Work item: All lines from the first one in the listing below to the one holding "Given: Open Manage Reports", inclusive, are to be copied exactly.

[Records supplied — start]

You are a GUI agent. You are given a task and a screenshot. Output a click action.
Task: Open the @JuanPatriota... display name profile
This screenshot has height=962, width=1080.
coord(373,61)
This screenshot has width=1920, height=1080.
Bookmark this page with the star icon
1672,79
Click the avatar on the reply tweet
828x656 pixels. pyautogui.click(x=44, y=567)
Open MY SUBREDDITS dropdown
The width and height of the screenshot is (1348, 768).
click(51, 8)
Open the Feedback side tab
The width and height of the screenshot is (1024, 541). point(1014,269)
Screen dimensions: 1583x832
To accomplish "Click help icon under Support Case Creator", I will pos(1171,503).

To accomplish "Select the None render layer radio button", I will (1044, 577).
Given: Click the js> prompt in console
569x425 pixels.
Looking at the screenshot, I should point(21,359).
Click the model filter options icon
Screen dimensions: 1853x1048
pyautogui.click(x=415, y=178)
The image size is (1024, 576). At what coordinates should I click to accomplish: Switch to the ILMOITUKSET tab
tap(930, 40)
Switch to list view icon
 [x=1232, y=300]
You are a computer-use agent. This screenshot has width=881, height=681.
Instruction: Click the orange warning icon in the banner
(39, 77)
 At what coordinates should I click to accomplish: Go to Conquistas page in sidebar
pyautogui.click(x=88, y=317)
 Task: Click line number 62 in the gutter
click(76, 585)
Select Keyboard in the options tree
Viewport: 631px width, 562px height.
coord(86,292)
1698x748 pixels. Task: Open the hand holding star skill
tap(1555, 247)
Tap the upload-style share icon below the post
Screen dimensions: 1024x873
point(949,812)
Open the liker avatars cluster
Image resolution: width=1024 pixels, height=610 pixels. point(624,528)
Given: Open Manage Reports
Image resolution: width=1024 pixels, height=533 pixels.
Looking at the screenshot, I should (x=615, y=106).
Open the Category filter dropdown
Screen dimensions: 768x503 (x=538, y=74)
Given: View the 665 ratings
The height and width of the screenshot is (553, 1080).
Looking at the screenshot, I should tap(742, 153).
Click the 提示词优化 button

[Records supplied — finish]

Response for this exercise:
You are a GUI agent. You are given a task and a screenshot. Output a click action.
Task: Open the @JuanPatriota... display name profile
This screenshot has height=962, width=1080.
coord(373,61)
This screenshot has width=1920, height=1080.
Bookmark this page with the star icon
1672,79
Click the avatar on the reply tweet
828x656 pixels. pyautogui.click(x=44, y=567)
Open MY SUBREDDITS dropdown
The width and height of the screenshot is (1348, 768).
click(51, 8)
Open the Feedback side tab
The width and height of the screenshot is (1024, 541). point(1014,269)
Screen dimensions: 1583x832
To accomplish "Click help icon under Support Case Creator", I will pos(1171,503).

To accomplish "Select the None render layer radio button", I will (1044, 577).
Given: Click the js> prompt in console
569x425 pixels.
Looking at the screenshot, I should point(21,359).
Click the model filter options icon
Screen dimensions: 1853x1048
pyautogui.click(x=415, y=178)
The image size is (1024, 576). At what coordinates should I click to accomplish: Switch to the ILMOITUKSET tab
tap(930, 40)
Switch to list view icon
 [x=1232, y=300]
You are a computer-use agent. This screenshot has width=881, height=681.
Instruction: Click the orange warning icon in the banner
(39, 77)
 At what coordinates should I click to accomplish: Go to Conquistas page in sidebar
pyautogui.click(x=88, y=317)
 Task: Click line number 62 in the gutter
click(76, 585)
Select Keyboard in the options tree
Viewport: 631px width, 562px height.
coord(86,292)
1698x748 pixels. Task: Open the hand holding star skill
tap(1555, 247)
Tap the upload-style share icon below the post
Screen dimensions: 1024x873
point(949,812)
Open the liker avatars cluster
Image resolution: width=1024 pixels, height=610 pixels. point(624,528)
Given: Open Manage Reports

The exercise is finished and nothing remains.